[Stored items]
┄┄┄┄┄┄┄┄┄┄┄┄┄┄┄┄┄┄┄┄

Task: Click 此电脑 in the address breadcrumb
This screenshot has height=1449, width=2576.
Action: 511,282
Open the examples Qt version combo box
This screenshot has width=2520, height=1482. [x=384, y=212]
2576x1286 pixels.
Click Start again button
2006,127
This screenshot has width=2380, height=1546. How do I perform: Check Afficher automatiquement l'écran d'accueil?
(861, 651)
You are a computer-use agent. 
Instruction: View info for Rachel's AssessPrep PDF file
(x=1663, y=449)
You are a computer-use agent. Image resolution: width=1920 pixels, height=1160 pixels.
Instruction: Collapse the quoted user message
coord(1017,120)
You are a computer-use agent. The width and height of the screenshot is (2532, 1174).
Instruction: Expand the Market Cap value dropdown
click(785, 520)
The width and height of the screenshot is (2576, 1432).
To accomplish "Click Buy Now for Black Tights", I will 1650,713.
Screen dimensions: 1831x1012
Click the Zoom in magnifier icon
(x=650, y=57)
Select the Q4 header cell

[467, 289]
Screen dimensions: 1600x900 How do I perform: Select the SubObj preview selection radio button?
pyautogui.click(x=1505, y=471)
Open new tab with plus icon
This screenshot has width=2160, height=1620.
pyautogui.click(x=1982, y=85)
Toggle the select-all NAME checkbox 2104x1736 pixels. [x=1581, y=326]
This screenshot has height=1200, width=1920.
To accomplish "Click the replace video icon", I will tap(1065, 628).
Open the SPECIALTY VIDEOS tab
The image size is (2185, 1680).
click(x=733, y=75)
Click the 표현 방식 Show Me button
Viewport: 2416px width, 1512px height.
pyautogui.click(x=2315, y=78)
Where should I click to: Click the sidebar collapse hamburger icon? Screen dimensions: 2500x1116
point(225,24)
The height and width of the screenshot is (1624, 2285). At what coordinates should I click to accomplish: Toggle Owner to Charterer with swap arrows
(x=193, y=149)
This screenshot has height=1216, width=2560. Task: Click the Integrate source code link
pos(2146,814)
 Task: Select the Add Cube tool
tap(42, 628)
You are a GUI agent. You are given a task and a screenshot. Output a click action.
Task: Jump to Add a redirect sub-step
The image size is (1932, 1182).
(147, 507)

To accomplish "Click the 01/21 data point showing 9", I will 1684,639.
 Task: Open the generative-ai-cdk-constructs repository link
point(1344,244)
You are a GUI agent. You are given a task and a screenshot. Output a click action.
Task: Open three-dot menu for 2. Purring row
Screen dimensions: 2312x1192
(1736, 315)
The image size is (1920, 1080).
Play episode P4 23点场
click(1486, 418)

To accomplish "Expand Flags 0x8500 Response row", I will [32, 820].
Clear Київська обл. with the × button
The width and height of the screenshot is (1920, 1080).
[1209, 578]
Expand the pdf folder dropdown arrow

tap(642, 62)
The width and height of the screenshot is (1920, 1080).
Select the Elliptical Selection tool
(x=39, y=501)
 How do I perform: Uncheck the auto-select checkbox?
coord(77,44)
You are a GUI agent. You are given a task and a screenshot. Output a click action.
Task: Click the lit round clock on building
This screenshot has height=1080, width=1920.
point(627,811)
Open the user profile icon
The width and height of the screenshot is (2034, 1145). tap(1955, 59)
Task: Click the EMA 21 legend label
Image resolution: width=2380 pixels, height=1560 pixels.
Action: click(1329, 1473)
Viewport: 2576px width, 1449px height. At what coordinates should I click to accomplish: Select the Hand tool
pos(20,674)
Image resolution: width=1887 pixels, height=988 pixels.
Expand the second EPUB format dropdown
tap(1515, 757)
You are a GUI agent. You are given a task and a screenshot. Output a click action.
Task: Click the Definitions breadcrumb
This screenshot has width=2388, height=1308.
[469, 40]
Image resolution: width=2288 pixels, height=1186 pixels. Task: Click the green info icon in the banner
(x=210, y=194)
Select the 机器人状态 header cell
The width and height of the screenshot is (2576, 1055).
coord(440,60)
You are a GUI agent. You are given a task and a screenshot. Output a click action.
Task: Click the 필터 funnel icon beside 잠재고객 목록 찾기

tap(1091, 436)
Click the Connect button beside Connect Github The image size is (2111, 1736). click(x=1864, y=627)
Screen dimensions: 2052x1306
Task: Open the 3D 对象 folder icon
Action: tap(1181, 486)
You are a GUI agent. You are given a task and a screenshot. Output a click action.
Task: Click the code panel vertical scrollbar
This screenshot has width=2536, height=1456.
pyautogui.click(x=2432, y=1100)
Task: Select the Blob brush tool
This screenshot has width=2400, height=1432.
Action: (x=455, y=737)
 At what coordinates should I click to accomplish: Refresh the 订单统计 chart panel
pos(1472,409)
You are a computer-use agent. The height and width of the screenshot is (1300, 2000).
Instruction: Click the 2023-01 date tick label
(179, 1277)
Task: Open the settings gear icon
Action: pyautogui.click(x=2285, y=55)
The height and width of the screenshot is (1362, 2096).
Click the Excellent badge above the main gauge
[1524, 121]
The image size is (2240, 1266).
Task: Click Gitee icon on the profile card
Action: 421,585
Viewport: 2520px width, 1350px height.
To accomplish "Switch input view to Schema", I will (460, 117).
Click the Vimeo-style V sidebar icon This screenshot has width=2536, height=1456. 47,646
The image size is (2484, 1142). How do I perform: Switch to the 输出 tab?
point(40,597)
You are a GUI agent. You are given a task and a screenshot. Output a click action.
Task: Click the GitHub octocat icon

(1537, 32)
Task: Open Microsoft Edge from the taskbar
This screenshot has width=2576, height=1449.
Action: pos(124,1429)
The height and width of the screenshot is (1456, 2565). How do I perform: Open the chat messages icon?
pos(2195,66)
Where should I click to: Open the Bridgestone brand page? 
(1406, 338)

┄┄┄┄┄┄┄┄┄┄┄┄┄┄┄┄┄┄┄┄

Nothing but lines that contain "breadcrumb" should appear in the answer. Copy each from the records.

Task: Click 此电脑 in the address breadcrumb
Task: Click the Definitions breadcrumb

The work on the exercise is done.